You are here

State Honoree

Sarah Austin


founded the first teen volunteer hospice program in the state of Maryland. While playing bingo with residents at a local nursing home, Sarah met a woman who was dying of cancer. The woman told Sarah about a hospice program and the positive, caring support hospice volunteers had given both her family and herself. “When I called the next day, Hospice said they had no volunteer opportunities for anyone under the age of eighteen,” said Sarah. “Luckily, I didn’t accept that answer.” After several more phone calls, Sarah met with the organization’s volunteer coordinator, who agreed to help Sarah develop her own program, called “Helping Hands.” Sarah then contacted all the social studies teachers at her school, explaining her idea and asking for help in recruiting student volunteers.

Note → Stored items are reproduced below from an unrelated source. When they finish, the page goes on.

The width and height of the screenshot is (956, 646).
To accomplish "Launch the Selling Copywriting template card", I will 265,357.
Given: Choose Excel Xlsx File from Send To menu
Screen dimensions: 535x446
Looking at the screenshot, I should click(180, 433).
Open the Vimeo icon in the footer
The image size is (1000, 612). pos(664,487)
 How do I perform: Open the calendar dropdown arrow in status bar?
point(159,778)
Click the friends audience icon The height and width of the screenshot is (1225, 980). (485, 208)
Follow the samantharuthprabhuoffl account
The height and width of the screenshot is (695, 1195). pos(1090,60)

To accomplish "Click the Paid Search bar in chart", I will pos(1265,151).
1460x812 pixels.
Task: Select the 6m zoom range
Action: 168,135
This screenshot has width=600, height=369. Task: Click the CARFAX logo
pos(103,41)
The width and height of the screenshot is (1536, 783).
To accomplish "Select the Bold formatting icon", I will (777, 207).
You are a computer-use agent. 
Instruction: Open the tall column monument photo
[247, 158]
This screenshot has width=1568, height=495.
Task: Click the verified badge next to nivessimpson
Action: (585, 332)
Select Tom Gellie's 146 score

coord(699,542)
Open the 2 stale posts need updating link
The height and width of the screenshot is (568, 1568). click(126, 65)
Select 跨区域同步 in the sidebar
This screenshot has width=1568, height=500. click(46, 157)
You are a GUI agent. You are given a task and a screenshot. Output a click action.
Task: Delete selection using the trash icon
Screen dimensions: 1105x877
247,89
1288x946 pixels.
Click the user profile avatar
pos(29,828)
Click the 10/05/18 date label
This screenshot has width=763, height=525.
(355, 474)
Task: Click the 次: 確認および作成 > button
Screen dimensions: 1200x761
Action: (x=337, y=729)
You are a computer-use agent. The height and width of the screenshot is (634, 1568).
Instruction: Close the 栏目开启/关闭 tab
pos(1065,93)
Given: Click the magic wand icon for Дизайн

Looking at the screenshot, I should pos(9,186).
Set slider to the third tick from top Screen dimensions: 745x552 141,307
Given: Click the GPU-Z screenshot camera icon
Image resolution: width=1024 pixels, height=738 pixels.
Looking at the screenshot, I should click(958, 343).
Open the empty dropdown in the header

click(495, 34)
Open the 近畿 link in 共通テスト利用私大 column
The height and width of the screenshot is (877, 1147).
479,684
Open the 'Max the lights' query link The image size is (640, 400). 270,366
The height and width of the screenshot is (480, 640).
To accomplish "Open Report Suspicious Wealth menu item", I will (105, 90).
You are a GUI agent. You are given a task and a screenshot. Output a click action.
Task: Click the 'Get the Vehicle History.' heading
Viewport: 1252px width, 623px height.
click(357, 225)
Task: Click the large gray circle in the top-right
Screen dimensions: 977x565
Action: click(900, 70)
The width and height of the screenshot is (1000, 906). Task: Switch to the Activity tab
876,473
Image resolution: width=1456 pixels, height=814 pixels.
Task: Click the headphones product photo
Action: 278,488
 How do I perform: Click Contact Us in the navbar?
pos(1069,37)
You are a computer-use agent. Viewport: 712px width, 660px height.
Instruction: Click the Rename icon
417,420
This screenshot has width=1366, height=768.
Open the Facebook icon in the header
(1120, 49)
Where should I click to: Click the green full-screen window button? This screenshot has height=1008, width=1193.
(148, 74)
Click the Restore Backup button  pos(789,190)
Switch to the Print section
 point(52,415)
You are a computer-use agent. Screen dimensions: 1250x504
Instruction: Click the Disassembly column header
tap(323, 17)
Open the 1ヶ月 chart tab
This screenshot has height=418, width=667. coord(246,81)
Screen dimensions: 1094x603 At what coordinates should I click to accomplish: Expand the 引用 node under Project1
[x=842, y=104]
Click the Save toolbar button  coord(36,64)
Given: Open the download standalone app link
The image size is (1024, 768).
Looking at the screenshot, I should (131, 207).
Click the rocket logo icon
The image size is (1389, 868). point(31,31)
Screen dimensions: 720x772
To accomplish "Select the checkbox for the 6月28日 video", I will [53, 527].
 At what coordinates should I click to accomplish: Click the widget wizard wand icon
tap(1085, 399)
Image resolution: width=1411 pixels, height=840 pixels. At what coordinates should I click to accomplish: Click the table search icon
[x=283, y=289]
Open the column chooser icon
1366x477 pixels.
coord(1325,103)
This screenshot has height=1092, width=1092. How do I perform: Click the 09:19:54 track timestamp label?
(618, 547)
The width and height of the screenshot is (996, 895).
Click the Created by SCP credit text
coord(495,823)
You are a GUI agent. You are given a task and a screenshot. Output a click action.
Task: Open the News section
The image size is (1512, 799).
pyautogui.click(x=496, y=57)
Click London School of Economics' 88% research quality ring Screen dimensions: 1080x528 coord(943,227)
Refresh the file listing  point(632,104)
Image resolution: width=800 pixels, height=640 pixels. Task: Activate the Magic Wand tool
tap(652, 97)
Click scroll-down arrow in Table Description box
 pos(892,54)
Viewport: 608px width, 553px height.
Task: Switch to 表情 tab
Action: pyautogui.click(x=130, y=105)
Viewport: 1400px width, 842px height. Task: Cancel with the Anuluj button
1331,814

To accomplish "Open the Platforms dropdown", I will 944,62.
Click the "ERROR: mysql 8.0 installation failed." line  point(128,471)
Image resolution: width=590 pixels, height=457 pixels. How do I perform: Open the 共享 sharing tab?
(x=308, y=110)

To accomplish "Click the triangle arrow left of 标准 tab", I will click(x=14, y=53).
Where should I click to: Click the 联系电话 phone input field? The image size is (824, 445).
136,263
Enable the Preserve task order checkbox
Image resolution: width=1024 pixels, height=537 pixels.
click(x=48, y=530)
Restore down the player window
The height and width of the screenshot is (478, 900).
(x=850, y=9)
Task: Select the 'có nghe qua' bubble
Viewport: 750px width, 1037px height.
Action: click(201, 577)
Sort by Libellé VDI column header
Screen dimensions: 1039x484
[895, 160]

After completing six hours of training, teen volunteers began visiting selected hospice patients and their families, offering understanding, support and practical assistance with lawn work, errands and cleaning. Sarah’s “Helping Hands” program has been a successful part of her school’s community service outreach for over three years. Sarah also speaks to students at other schools in her area, explaining the “Helping Hands” idea and talking about making a difference. “People often ask me how I can deal with dying patients on a daily basis,” she said. “I usually say that I will want someone to be there for me one day, but these people need me now.”